#### Task goal:
Can you locate every line in the items below that contains the word "from", with case counting, and copy each of those lines in full?

#### Stored records:
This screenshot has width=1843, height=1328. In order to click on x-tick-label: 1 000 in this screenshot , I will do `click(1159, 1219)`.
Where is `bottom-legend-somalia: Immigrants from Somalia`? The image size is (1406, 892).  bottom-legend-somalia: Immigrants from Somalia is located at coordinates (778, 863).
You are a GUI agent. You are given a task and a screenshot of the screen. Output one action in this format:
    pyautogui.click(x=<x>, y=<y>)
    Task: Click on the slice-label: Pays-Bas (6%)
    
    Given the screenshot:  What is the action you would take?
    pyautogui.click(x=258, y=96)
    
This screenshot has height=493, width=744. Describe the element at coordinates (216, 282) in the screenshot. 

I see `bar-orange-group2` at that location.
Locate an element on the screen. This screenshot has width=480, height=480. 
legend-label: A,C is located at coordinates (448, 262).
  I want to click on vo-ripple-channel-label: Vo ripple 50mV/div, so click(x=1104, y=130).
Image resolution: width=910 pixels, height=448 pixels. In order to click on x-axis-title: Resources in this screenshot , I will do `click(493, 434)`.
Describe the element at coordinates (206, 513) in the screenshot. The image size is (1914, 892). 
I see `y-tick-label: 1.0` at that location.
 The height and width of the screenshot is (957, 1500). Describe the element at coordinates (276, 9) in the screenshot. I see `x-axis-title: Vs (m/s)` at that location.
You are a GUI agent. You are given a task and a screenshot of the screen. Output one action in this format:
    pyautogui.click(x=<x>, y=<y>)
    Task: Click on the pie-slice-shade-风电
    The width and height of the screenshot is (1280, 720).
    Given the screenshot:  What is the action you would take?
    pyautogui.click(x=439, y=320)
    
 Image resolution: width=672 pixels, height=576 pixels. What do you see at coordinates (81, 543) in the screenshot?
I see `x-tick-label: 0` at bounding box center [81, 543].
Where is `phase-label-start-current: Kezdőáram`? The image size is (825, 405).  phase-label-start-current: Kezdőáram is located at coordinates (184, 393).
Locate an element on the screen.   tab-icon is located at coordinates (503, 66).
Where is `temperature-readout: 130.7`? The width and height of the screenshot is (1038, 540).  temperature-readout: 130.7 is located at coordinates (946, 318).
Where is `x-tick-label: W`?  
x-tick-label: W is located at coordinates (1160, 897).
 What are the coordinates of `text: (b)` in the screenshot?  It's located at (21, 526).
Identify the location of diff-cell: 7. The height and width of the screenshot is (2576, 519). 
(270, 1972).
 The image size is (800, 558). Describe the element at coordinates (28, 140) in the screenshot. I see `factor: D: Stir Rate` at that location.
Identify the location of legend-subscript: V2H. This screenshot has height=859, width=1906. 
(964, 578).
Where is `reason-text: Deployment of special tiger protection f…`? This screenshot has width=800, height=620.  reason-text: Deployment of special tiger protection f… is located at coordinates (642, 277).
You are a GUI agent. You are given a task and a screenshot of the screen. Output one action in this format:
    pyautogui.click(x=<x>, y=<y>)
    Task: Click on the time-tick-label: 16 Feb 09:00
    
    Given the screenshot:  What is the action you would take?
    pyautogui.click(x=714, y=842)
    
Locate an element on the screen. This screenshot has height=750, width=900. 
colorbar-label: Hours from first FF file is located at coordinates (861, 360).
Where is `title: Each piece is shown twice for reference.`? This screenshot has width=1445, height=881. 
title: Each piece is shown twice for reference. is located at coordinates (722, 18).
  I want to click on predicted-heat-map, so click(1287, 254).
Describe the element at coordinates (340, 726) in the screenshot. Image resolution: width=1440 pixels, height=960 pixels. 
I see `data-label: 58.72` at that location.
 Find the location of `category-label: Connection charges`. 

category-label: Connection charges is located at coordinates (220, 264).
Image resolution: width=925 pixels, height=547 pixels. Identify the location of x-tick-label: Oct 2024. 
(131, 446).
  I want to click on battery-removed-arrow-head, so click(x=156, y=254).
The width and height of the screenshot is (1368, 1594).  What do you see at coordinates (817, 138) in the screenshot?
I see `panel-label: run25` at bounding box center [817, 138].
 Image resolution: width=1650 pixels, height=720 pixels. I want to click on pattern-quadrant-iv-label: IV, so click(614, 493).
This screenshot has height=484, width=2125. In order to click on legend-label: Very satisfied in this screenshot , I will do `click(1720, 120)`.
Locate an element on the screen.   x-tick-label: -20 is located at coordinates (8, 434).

#### Solution to this problem:
Where is `bottom-legend-somalia: Immigrants from Somalia`? The image size is (1406, 892).  bottom-legend-somalia: Immigrants from Somalia is located at coordinates (778, 863).
colorbar-label: Hours from first FF file is located at coordinates (861, 360).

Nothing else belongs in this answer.